(DESCRIPTION OF THE TASK) Repeat each entry exactly. Drop every image.

--- RECORDS SHOWN Enclosed Below ---

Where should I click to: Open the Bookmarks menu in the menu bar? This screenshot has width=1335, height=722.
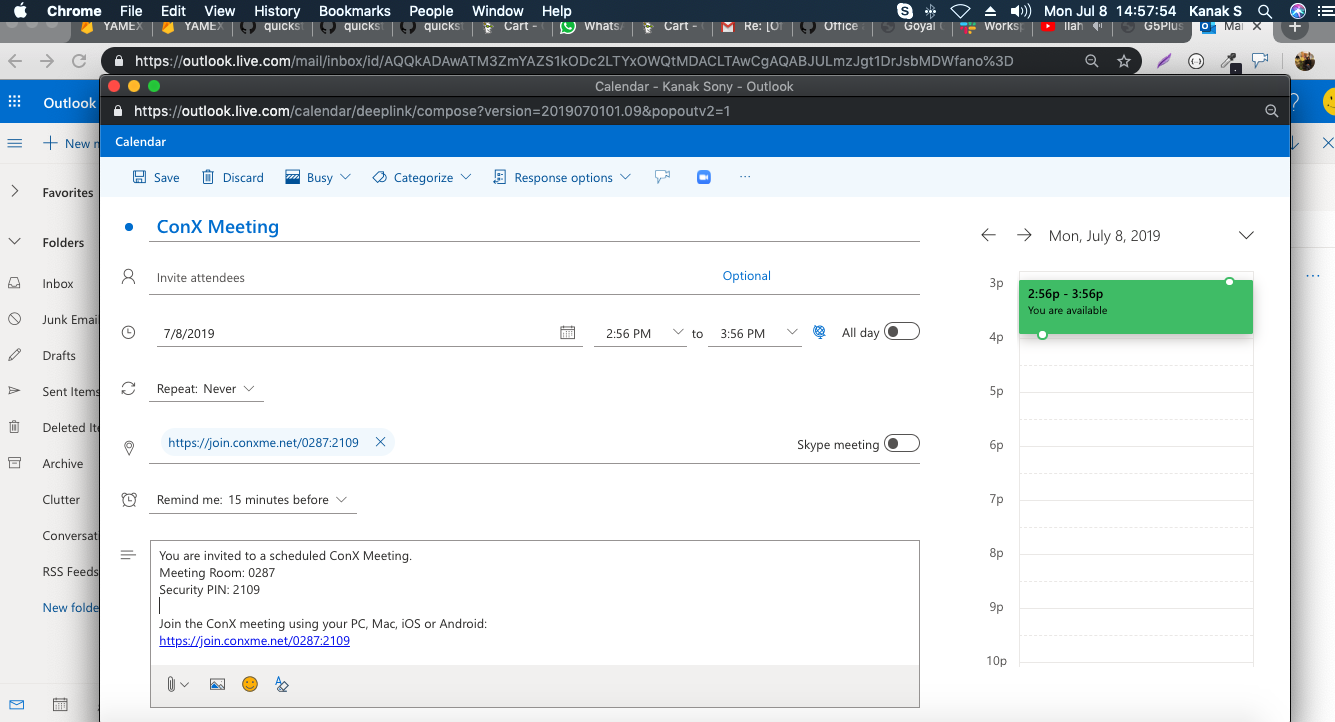[x=355, y=11]
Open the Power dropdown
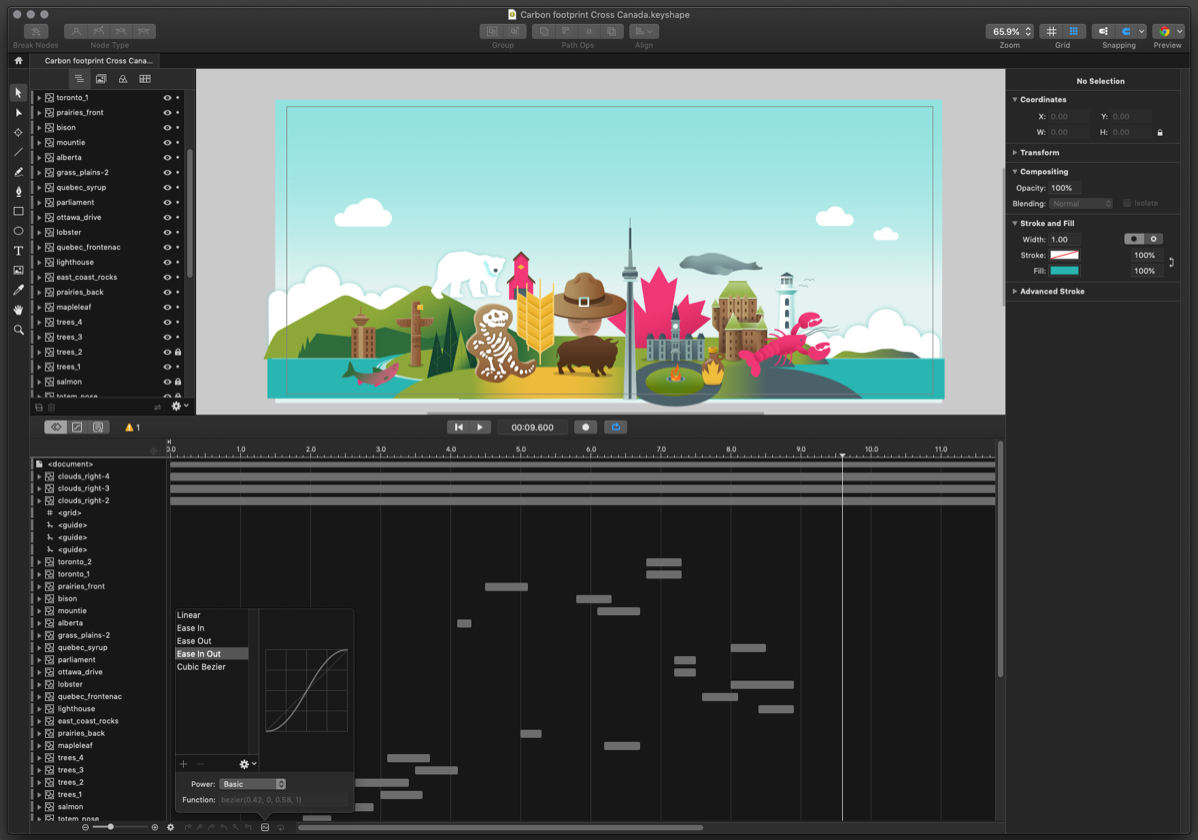This screenshot has height=840, width=1198. (253, 784)
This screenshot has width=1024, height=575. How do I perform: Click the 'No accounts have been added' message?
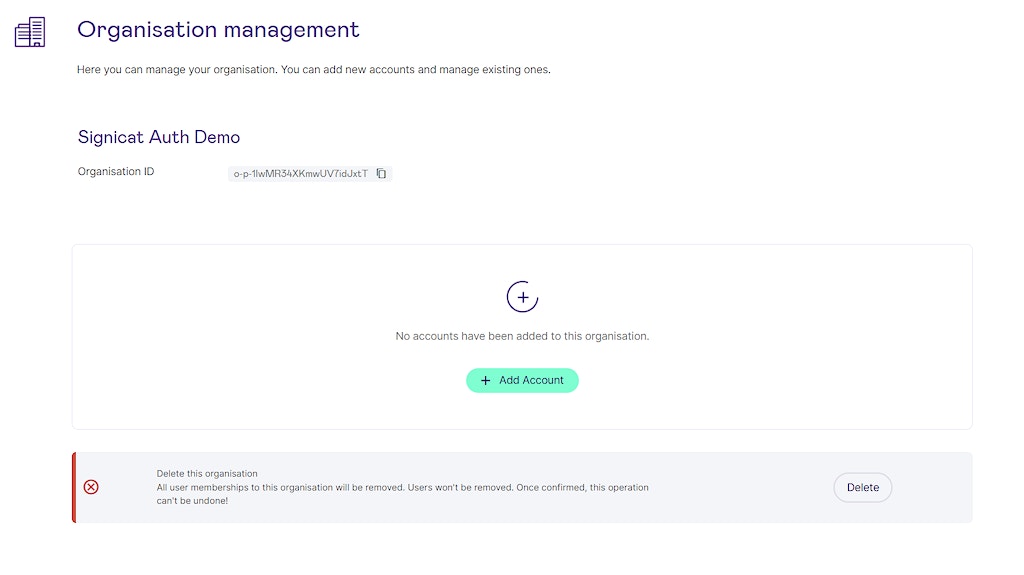(522, 336)
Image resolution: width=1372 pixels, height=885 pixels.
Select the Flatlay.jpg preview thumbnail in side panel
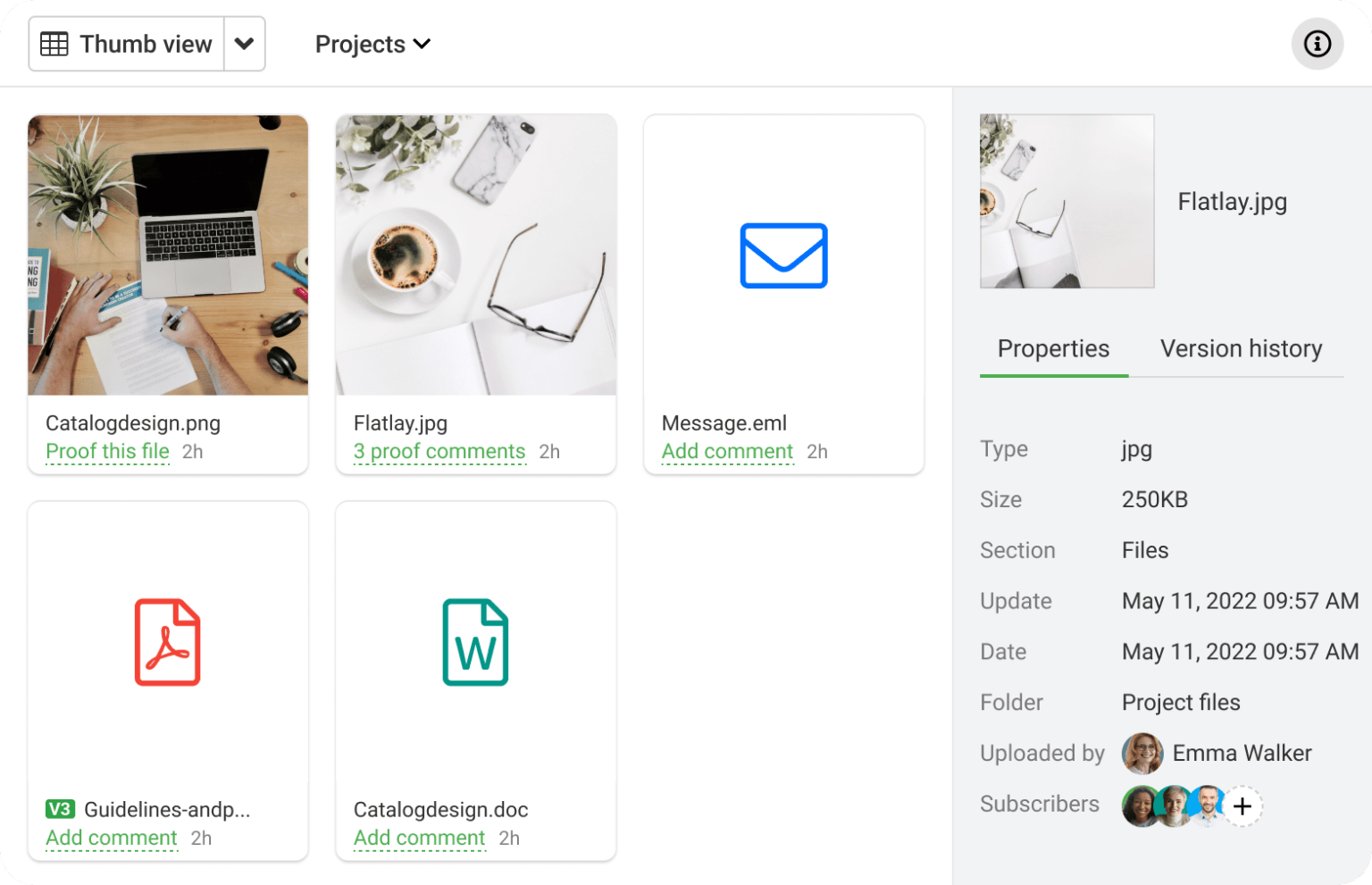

--- End of Enclosed RECORDS SHOWN ---

(ANSWER SPACE)
Where should I click to: Open the Bookmarks menu in the menu bar? This screenshot has width=1335, height=722.
[x=355, y=11]
Open the Power dropdown
This screenshot has height=840, width=1198. (253, 784)
This screenshot has width=1024, height=575. How do I perform: Click the 'No accounts have been added' message?
(522, 336)
Image resolution: width=1372 pixels, height=885 pixels.
Select the Flatlay.jpg preview thumbnail in side panel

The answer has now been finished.